*EXERCISE*:
Since pictures are not part of the copy, please output only the lines from the one with "Favorite USDC/USDT using its star" through the end of the data below, exactly as written.
─── MATERIALS PROVIDED ───
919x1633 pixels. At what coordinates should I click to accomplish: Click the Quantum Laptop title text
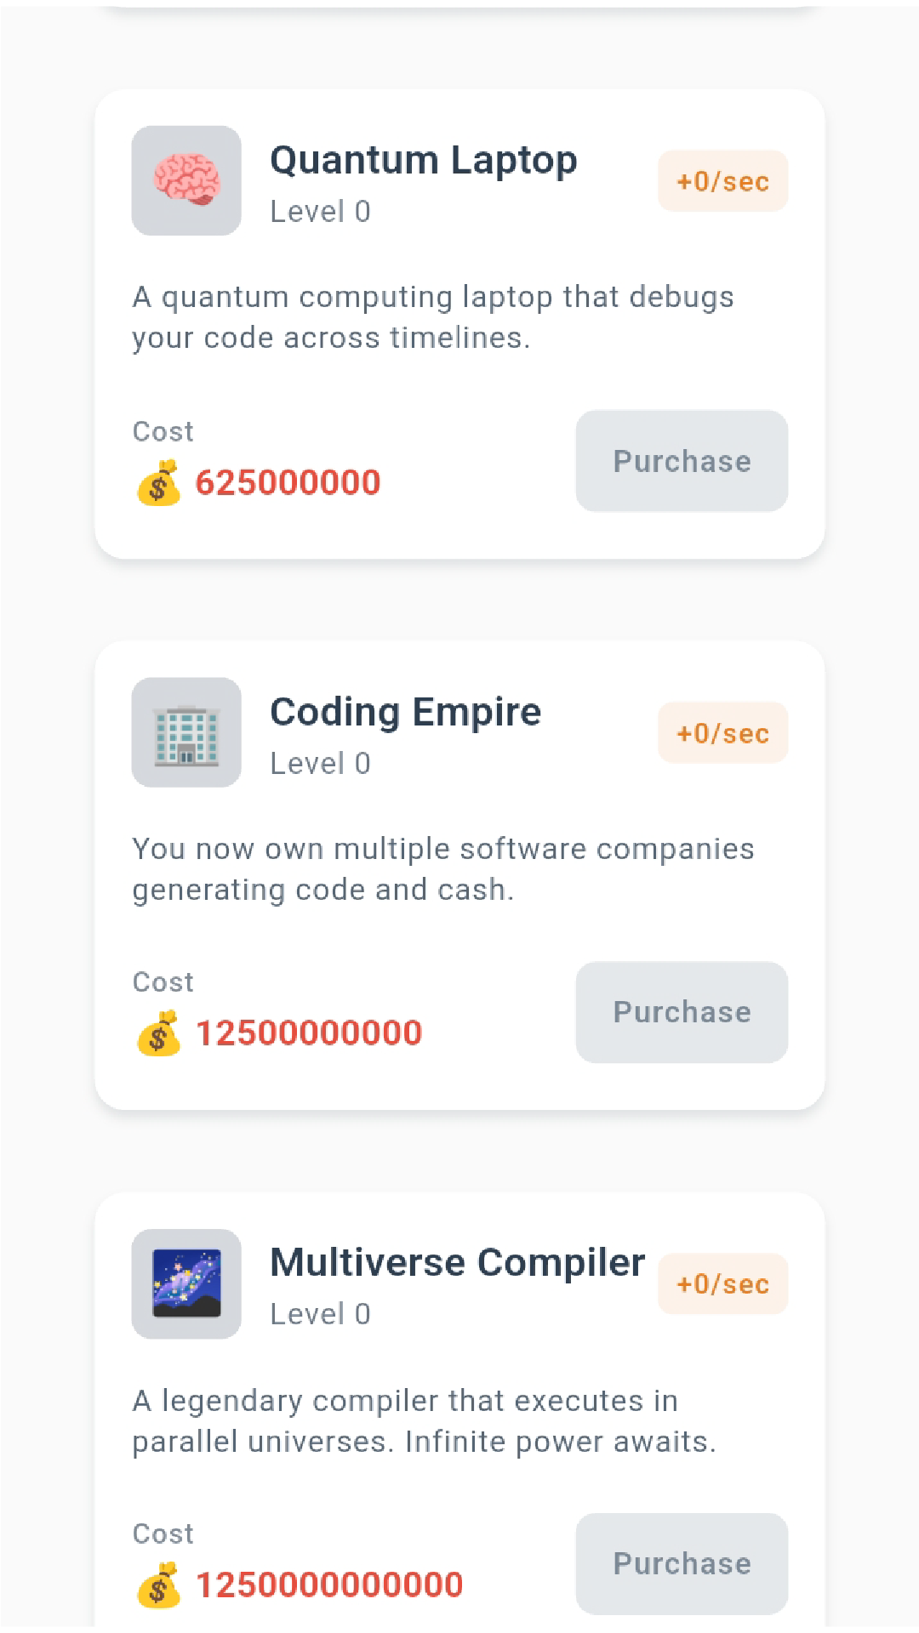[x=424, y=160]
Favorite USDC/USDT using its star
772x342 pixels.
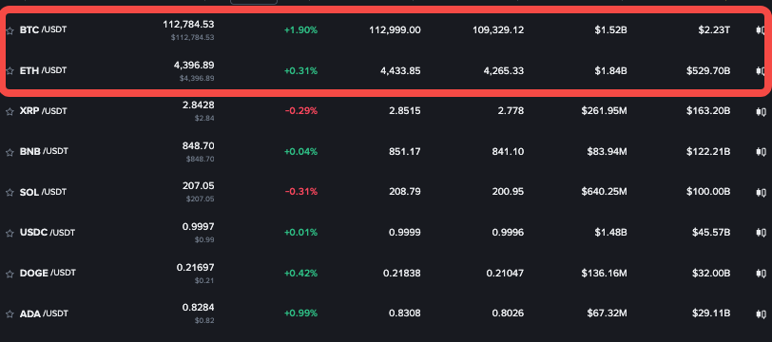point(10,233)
───
*RESPONSE TO THIS TASK*:
Favorite USDC/USDT using its star
772x342 pixels.
point(10,233)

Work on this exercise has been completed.